Recently, there some was some confusion between myself and a coworker over the definition of a “word.” I’m currently working on a blog post about data alignment and figured it would be good to clarify some things now, that we can refer to later.
Having studied computer engineering and being quite fond of processor design, when I think of a “word,” I think of the number of bits wide a processor’s general purpose registers are (aka word size). This places hard requirements on the largest representable number and address space. A 64 bit processor can represent 264-1 (1.8x1019) as the largest unsigned long integer, and address up to 264-1 (16 EiB) different addresses in memory.
Further, word size limits the possible combinations of operations the processor can perform, length of immediate values used, inflates the size of binary files and memory needed to store pointers, and puts pressure on instruction caches.
Word size also has implications on loads and stores based on alignment, as we’ll see in a follow up post.
When I think of 8 bit computers, I think of my first microcontroller: an Arduino with an Atmel AVR processor. When I think of 16 bit computers, I think of my first game console, a Super Nintendo with a Ricoh 5A22. When I think of 32 bit computers, I think of my first desktop with Intel’s Pentium III. And when I think of 64 bit computers, I think modern smartphones with ARMv8 instruction sets. When someone mentions a particular word size, what are the machines that come to mind for you?

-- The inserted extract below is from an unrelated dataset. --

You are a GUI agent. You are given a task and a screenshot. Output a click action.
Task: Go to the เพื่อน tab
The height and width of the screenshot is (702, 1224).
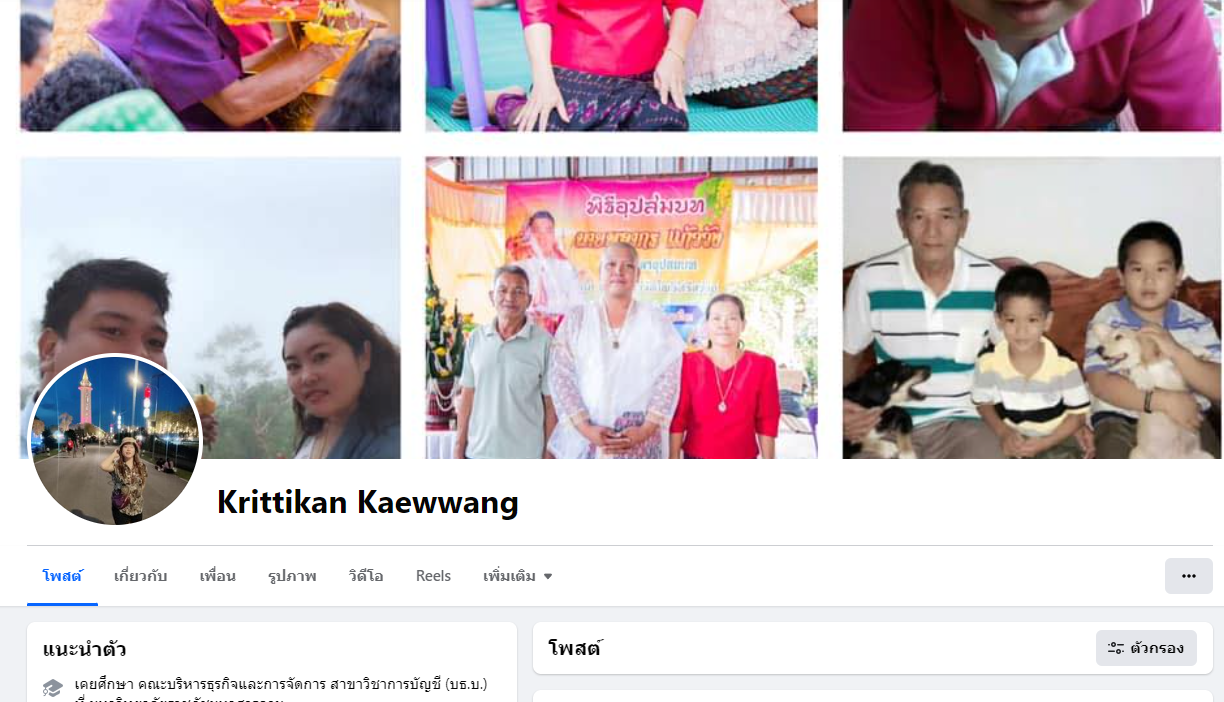217,576
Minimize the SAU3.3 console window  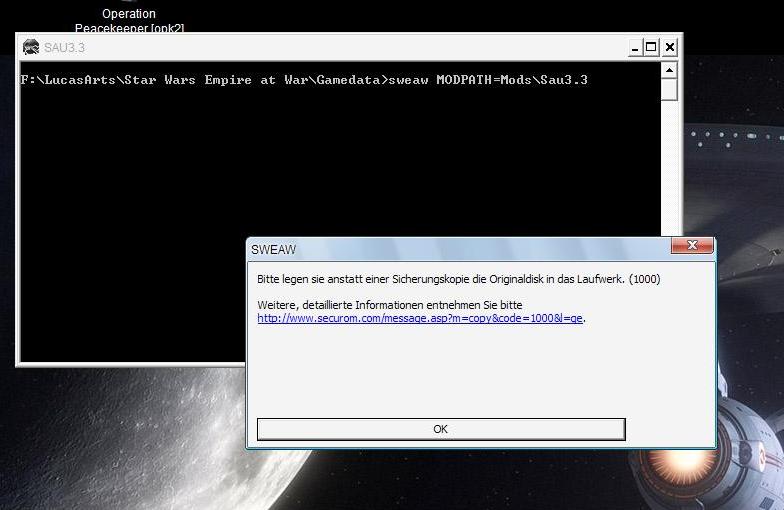click(634, 47)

So to me, when someone’s talking about a 64b processor, to that machine (and me) a word is 64b. When we’re referring to a 8b processor, a word is 8b.
Now, some confusion.
Back in my previous blog posts about x86-64 assembly, JITs, or debugging, you might have seen me use instructions that have suffixes of b for byte (8b), w for word (16b), dw for double word (32b), and qw for quad word (64b) (since SSE2 there’s also double quadwords of 128b).
Wait a minute! How suddenly does a “word” refer to 16b on a 64b processor, as opposed to a 64b “word?”

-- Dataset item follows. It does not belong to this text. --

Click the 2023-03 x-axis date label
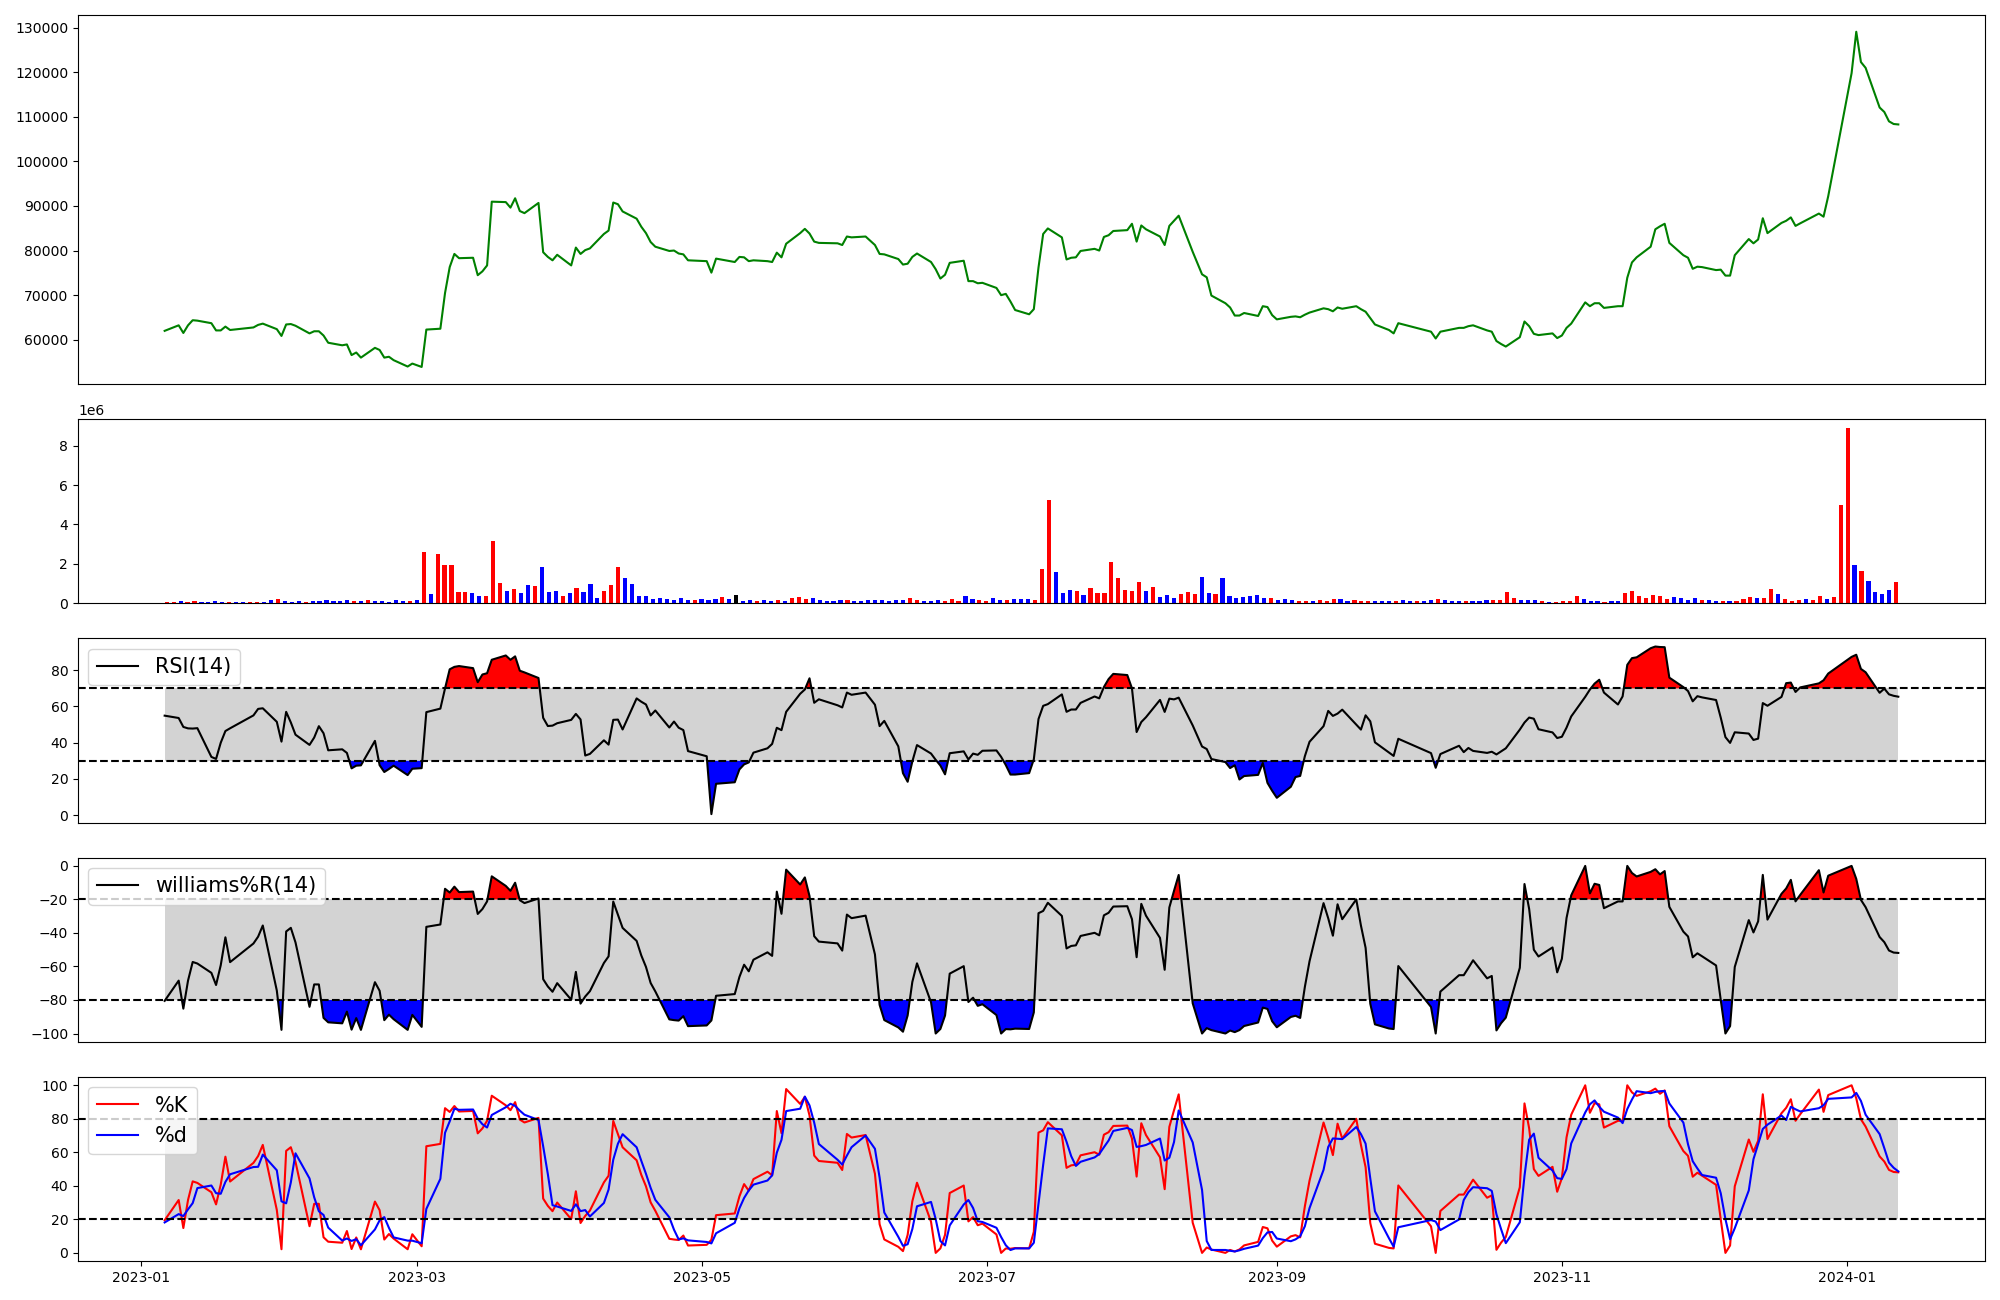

The 8086 was created to compete with other 16b processors that beat it to the market, like the Zilog Z80 (any Gameboy emulator fans out there? Yes, I know about the Sharp LR35902). The 8086 was the first design in the x86 family, and it allowed for the same assembly syntax from the earlier 8008, 8080, and 8085 to be reassembled for it. The 8086’s little brother (8088) would be used in IBM’s PC, and the rest is history. x86 would become one of the most successful ISAs in history.
For backwards compatibility, it seems that both Microsoft’s (whose success has tracked that of x86 since MS-DOS and IBM’s PC) and Intel’s documentation refers to words still as being 16b. This allowed 16b PE32+ executables to be run on 32b or even 64b newer versions of Windows, without requiring recompilation of source or source code modification.
This isn’t necessarily wrong to refer to a word based on backwards compatibility, it’s just important to understand the context in which the term “word” is being used, and that there might be some confusion if you have a background with x86 assembly, Windows API programming, or processor design.
So the next time someone asks: why does Intel’s documentation commonly refer to a “word” as 16b, you can tell them that the x86 and x86-64 ISAs have maintained the notion of a word being 16b since the first x86 processor, the 8086, which was a 16b processor.
Side Note: for an excellent historical perspective programming early x86 chips, I recommend Michael Abrash’s Graphics Programming Black Book. For instance he talks about 8086’s little brother, the 8088, being a 16b chip but only having an 8b bus with which to access memory. This caused a mysterious “cycle eater” to prevent fast access to 16b variables, though they were the processor’s natural size. Michael also alludes to alignment issues we’ll see in a follow up post.